A Theoretical Explanation of Deep RL Performance in Stochastic Environments

Reinforcement learning (RL) theory has largely focused on proving minimax sample complexity bounds. These require strategic exploration algorithms that use relatively limited function classes for representing the policy or value function. Our goal is to explain why deep RL algorithms often perform well in practice, despite using random exploration and much more expressive function classes like neural networks. Our work arrives at an explanation by showing that many stochastic MDPs can be solved by performing only a few steps of value iteration on the random policy's Q function and then acting greedily. When this is true, we find that it is possible to separate the exploration and learning components of RL, making it much easier to analyze. We introduce a new RL algorithm, SQIRL, that iteratively learns a near-optimal policy by exploring randomly to collect rollouts and then performing a limited number of steps of fitted-Q iteration over those rollouts.
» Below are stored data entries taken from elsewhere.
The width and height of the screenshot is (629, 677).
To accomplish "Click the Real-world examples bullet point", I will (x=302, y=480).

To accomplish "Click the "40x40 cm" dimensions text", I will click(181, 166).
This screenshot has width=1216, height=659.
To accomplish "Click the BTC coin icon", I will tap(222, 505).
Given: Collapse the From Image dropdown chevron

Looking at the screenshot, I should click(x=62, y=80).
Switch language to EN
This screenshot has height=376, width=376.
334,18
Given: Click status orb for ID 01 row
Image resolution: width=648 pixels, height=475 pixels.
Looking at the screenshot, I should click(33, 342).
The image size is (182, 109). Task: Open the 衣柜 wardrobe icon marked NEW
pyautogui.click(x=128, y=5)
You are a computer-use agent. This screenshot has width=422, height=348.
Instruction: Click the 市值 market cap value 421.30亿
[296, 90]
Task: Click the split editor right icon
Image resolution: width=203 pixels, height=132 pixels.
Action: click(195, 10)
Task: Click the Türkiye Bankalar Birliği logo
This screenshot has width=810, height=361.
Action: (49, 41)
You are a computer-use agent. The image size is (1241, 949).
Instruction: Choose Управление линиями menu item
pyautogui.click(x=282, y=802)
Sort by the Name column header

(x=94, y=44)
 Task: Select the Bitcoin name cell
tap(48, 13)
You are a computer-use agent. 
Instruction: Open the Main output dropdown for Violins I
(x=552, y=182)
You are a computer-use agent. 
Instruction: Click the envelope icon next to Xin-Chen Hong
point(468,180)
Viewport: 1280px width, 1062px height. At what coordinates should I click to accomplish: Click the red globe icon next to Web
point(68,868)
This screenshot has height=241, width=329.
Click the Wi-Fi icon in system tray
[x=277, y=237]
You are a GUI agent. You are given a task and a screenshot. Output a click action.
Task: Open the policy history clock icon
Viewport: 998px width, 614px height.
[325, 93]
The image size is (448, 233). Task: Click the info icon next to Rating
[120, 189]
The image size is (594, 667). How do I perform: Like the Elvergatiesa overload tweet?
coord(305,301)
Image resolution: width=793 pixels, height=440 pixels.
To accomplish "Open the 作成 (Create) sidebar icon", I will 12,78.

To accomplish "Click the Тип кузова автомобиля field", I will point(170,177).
We find that any regression algorithm that satisfies basic in-distribution generalization properties can be used in SQIRL to efficiently solve common MDPs. This can explain why deep RL works with complex function approximators like neural networks, since it is empirically established that neural networks generalize well in-distribution. Furthermore, SQIRL explains why random exploration works well in practice, since we show many environments can be solved by effectively estimating the random policy's Q-function and then applying zero or a few steps of value iteration. We leverage SQIRL to derive instance-dependent sample complexity bounds for RL that are exponential only in an "effective horizon" of lookahead—which is typically much smaller than the full horizon—and on the complexity of the class used for function approximation. Empirically, we also find that SQIRL performance strongly correlates with PPO and DQN performance in a variety of stochastic environments, supporting that our theoretical analysis is predictive of practical performance.